(Beginning of LISTED ENTRIES)
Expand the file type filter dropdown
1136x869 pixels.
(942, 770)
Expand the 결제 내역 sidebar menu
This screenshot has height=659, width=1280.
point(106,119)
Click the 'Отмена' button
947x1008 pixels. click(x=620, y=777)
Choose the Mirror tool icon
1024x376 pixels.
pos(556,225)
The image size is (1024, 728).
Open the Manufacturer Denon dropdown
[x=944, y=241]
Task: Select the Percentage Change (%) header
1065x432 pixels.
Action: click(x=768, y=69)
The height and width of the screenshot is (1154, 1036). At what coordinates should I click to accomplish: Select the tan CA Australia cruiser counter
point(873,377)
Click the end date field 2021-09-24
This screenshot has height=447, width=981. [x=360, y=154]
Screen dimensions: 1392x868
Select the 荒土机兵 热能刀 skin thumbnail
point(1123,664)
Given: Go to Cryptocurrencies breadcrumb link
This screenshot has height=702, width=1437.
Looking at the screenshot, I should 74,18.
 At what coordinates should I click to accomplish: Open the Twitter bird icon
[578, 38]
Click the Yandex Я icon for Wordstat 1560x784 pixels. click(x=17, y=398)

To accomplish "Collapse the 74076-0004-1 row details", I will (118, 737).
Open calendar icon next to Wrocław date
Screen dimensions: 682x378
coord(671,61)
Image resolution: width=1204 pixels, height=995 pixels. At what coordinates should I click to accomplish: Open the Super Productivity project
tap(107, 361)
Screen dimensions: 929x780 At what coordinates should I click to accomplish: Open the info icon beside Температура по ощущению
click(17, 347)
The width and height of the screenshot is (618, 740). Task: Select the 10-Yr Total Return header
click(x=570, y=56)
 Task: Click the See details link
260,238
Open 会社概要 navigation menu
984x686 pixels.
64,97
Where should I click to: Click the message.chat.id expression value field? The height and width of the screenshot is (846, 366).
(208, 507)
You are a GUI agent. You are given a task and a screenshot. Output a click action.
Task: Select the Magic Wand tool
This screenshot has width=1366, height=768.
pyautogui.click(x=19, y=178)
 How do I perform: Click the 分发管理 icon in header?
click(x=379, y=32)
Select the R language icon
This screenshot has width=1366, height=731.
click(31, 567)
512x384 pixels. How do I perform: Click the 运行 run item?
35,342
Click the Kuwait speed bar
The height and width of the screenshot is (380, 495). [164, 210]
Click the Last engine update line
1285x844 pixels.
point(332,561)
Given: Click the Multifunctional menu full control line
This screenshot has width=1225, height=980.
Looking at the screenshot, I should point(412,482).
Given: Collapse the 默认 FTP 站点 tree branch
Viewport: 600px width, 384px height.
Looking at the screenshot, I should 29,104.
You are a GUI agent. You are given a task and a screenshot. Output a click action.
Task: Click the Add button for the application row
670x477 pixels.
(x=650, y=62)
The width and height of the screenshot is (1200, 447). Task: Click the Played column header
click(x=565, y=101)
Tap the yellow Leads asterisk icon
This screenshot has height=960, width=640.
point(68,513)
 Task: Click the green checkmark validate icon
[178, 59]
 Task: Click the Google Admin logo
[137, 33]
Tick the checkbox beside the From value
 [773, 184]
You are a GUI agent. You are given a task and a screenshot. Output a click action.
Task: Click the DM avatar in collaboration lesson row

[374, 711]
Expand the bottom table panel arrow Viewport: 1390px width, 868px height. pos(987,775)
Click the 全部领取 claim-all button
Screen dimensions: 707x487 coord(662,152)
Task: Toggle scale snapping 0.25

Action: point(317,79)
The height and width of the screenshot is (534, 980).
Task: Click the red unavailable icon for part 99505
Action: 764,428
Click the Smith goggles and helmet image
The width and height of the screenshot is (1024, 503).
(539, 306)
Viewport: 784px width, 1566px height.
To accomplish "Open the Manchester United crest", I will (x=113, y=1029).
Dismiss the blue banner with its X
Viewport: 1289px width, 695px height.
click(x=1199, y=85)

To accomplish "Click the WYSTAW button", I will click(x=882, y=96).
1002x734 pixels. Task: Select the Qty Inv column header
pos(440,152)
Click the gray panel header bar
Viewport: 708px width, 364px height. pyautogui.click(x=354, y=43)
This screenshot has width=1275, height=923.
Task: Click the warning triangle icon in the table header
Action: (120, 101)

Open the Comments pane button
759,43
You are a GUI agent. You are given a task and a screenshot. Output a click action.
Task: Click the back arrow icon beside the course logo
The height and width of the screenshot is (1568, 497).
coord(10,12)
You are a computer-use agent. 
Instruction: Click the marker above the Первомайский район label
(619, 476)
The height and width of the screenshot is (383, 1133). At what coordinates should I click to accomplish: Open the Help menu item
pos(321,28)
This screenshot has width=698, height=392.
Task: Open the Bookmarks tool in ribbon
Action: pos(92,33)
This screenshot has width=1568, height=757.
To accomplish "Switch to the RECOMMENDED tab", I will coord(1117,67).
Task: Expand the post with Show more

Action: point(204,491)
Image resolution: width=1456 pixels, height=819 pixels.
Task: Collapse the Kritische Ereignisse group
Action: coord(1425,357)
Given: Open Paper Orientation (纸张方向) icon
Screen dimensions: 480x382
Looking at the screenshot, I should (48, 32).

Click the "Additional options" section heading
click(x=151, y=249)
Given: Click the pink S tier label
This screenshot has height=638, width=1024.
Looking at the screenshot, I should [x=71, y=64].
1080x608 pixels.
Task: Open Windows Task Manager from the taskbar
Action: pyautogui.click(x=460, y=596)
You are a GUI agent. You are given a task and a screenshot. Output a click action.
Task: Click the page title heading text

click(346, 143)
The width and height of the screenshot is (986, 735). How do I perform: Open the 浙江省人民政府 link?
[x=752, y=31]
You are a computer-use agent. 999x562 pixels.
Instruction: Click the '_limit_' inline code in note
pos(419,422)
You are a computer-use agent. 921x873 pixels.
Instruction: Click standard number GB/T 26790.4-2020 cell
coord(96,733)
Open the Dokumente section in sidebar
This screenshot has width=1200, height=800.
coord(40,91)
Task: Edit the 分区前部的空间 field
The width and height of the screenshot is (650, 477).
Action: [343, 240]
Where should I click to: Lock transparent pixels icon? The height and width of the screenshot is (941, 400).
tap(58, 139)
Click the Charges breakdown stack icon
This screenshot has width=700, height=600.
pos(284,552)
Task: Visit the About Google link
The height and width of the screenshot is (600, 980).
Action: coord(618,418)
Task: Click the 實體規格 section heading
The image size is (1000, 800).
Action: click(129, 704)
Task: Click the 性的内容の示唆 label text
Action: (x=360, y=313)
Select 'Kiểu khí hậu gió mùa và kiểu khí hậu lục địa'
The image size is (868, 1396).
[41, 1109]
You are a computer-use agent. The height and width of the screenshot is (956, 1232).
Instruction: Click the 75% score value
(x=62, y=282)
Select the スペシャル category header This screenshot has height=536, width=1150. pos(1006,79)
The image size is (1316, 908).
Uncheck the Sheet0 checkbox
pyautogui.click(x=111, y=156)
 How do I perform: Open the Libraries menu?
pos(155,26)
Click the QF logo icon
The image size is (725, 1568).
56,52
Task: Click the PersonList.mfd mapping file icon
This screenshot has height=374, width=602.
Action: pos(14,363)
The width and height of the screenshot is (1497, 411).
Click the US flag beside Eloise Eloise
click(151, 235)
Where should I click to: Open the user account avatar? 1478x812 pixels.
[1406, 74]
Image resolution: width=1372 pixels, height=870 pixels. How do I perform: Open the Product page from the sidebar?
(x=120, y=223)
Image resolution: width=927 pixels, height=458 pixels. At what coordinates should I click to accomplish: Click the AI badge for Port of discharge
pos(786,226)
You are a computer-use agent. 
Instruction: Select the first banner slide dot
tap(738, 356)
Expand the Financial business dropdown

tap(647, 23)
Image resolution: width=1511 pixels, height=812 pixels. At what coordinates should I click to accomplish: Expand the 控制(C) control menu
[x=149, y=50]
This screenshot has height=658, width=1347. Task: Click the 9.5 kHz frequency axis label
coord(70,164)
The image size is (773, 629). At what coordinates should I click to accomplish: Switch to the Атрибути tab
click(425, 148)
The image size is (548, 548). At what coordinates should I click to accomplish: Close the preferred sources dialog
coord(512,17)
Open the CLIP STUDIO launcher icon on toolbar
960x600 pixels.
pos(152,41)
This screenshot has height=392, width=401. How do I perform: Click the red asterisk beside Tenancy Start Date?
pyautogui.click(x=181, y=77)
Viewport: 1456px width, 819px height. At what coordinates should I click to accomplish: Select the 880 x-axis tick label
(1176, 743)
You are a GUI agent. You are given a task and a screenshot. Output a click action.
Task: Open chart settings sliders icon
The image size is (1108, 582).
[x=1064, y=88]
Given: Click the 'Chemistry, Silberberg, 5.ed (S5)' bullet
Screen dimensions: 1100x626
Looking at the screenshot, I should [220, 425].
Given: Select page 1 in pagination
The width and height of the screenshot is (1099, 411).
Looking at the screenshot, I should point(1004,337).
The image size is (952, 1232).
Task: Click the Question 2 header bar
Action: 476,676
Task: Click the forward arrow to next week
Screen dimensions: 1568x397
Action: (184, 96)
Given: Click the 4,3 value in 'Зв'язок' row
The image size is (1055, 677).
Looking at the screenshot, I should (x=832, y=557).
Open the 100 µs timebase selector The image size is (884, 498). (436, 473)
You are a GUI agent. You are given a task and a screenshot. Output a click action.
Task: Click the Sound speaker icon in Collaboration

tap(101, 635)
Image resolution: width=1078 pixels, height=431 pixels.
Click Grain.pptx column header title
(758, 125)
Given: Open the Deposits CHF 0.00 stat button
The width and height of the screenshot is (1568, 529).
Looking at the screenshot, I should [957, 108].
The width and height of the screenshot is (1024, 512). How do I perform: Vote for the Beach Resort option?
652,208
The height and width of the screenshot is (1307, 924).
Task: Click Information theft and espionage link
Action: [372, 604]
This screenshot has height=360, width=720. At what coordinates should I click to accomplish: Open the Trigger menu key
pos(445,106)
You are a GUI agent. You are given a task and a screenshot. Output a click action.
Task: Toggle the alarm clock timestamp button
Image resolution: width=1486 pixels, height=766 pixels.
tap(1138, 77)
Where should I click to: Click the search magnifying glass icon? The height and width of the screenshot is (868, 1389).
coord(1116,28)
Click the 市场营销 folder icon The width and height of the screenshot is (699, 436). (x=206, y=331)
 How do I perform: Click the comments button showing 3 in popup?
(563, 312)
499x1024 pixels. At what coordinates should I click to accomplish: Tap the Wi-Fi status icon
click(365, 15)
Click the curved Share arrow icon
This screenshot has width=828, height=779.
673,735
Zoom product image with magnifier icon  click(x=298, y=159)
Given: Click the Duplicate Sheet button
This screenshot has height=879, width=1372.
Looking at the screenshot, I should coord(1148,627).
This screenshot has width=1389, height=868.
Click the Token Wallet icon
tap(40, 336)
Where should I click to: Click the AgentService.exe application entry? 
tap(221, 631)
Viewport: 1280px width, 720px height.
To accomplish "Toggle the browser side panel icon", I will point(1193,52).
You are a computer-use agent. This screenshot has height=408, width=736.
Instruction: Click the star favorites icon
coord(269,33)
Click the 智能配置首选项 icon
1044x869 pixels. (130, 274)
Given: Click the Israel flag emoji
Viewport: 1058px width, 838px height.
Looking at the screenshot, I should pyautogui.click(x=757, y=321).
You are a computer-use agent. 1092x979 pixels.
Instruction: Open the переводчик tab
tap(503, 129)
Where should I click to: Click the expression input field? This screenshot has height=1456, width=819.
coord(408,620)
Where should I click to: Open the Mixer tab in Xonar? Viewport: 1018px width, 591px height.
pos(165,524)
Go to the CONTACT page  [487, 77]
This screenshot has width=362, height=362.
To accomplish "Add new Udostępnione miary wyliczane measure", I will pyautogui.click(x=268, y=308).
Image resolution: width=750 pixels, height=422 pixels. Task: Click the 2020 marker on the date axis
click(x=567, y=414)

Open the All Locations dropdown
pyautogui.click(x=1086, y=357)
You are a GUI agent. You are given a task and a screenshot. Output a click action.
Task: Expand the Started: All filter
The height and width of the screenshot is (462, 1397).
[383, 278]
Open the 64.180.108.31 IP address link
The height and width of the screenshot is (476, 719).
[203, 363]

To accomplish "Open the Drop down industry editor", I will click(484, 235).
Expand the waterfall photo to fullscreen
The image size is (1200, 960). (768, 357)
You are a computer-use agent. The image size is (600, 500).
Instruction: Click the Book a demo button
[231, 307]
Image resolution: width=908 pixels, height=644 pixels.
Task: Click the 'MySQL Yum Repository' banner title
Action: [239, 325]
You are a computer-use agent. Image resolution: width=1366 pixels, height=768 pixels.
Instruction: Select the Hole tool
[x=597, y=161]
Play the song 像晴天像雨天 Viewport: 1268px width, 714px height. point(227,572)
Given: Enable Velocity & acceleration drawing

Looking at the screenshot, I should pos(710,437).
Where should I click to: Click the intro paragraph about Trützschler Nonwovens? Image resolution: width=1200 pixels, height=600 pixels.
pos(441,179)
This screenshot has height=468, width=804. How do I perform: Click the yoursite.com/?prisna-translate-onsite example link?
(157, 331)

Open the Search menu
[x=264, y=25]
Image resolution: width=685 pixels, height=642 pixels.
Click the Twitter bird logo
(End of LISTED ENTRIES)
## WORK INSTRUCTIONS
Consider the string "file". State how many lines of the data contain it, giving the number alone.

## ANSWER BELOW
2